One Year After Judge Halts Family Separation, ACLU Finds Hundreds More Children Taken From Their Parents

Welcome

TIJUANA, MEXICO - DECEMBER 01: A group of Honduran migrants, including children, who said they were part of the 'migrant caravan', are briefly detained along the U.S.-Mexico border barrier by Mexican police after unsuccessfully attempting to cross the border barrier into the U.S. on December 1, 2018 in Tijuana, Mexico. Mexican police officers said they would return the group to a new government shelter, located far from the border, for members of the 'migrant caravan'. Many of those in the caravan traveled for over a month from Central America to seek asylum in the U.S. (Photo by Mario Tama/Getty Images)

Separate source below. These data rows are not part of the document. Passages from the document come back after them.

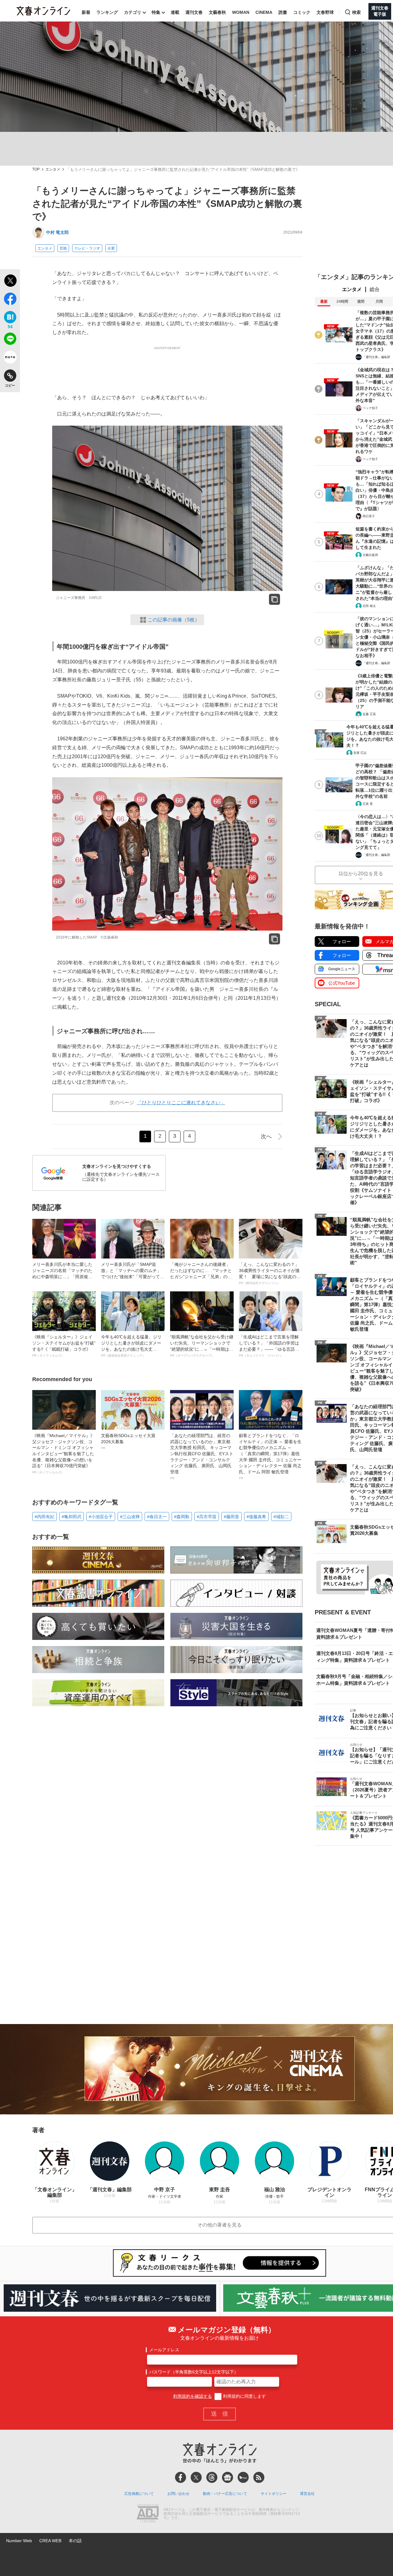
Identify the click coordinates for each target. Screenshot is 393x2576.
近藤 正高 (369, 714)
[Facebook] (180, 2477)
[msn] (243, 2477)
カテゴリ (132, 12)
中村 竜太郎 (57, 232)
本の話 (75, 2540)
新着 (86, 12)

Despite an order from a federal judge, the Trump administration continues to separate migrant children from their families at the southern border. From The Associated Press:

More than 900 children, including babies and toddlers, were separated from their parents at the border in the year after a judge ordered the practice be sharply curtailed, the American Civil Liberties Union said Tuesday in a legal attack that will invite more scrutiny of the Trump administration’s widely criticized tactics.

In June of 2018, a judge ordered the practice of child separation halted except in extreme circumstances, such as threats to a child’s safety.

“The administration must not be allowed to circumvent the court order over infractions like minor traffic violations.” – ACLU attorney Lee Gelernt 

The New York Times reports on circumstances for some of the removals.

“[S]ometimes for reasons as minor as a parent not changing a baby’s diaper or having a traffic citation for driving without a license, according to new documents filed Tuesday in federal court.

Family breakups have been imposed with even greater frequency in recent months under the Trump administration’s most widely debated immigration policy, ostensibly to protect the welfare of the children, but in many cases because of relatively minor criminal offenses in a parent’s past, such as shoplifting or public intoxication.”

According to the Times, separated migrant children spent an average of 68 days in shelters. Four children had been away from their parents for more than 300 days.